Vom Essen abgesehen, haben unsere muslimischen Schützlinge jedoch kein Problem mit Schweinefleisch: Es stört sie nicht, wenn auf der Grillplatte im Griechischen Restaurant der Hühnchenspieß auf einem Berg von Schweinefleisch-Gyros liegt. Und H. fasst beim Praktikum als Koch das Schweinefleisch an und bereitet es zu – nur das Abschmecken muss dann halt der Kollege übernehmen.

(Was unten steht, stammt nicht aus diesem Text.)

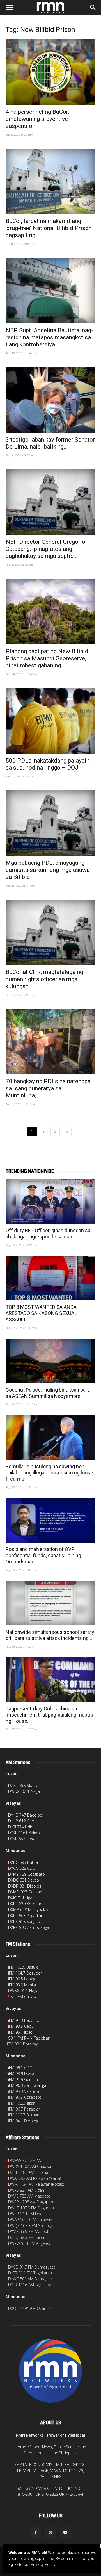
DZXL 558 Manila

Die freundlichsten Menschen, die ich jemals kennenlernen durfte
Ganz gleich, ob Muslim, Jeside oder Christ: Alle Flüchtlinge, die ich in den letzten zwölf Monaten kennenlernen durfte, gehören mit großem Abstand zu den freundlichsten Menschen, die ich in meinem ganzen Leben getroffen habe. Durch ihren guten Einfluss haben mein Mann und ich uns sogar zuhause angewöhnt, ständig Bitte und Danke zu sagen. Bin ich bei unseren Jungs zuhause oder mit Ihnen unterwegs, muss ich stets als erster durch die Tür gehen. Sie würden niemals vor mir ein Gebäude oder ein Zimmer betreten oder verlassen. Ich habe sogar versucht, sie vor mir durch die Tür zu schieben, aber Widerstand ist zwecklos! Nur in meinem eigenen Haus habe ich sie inzwischen dazu überredet, vor mir durch die Tür zu gehen!
Größter kultureller Unterschied: Hausschuhe
Der größte kulturelle Unterschied zwischen uns Deutschen und Menschen aus dem arabischen Lebensraum lauerte an völlig unerwarteter Stelle: Dem Tragen von Hausschuhen!
Unsere Schützlinge kämen niemals auf den Gedanken, ein Haus oder eine Wohnung mit Straßenschuhen zu betreten! Diese werden an der Türschwelle abgestreift und die Hausschuhe übergestreift. Auch innerhalb der Wohnung wird dann noch einmal gewechselt: In den Hausschuhen werden nur der Flur, die Küche und das Badezimmer betreten. Wenn die Jungs Ihre WG-Zimmer betreten, streifen die auch die Hausschuhe wieder geschwind ab.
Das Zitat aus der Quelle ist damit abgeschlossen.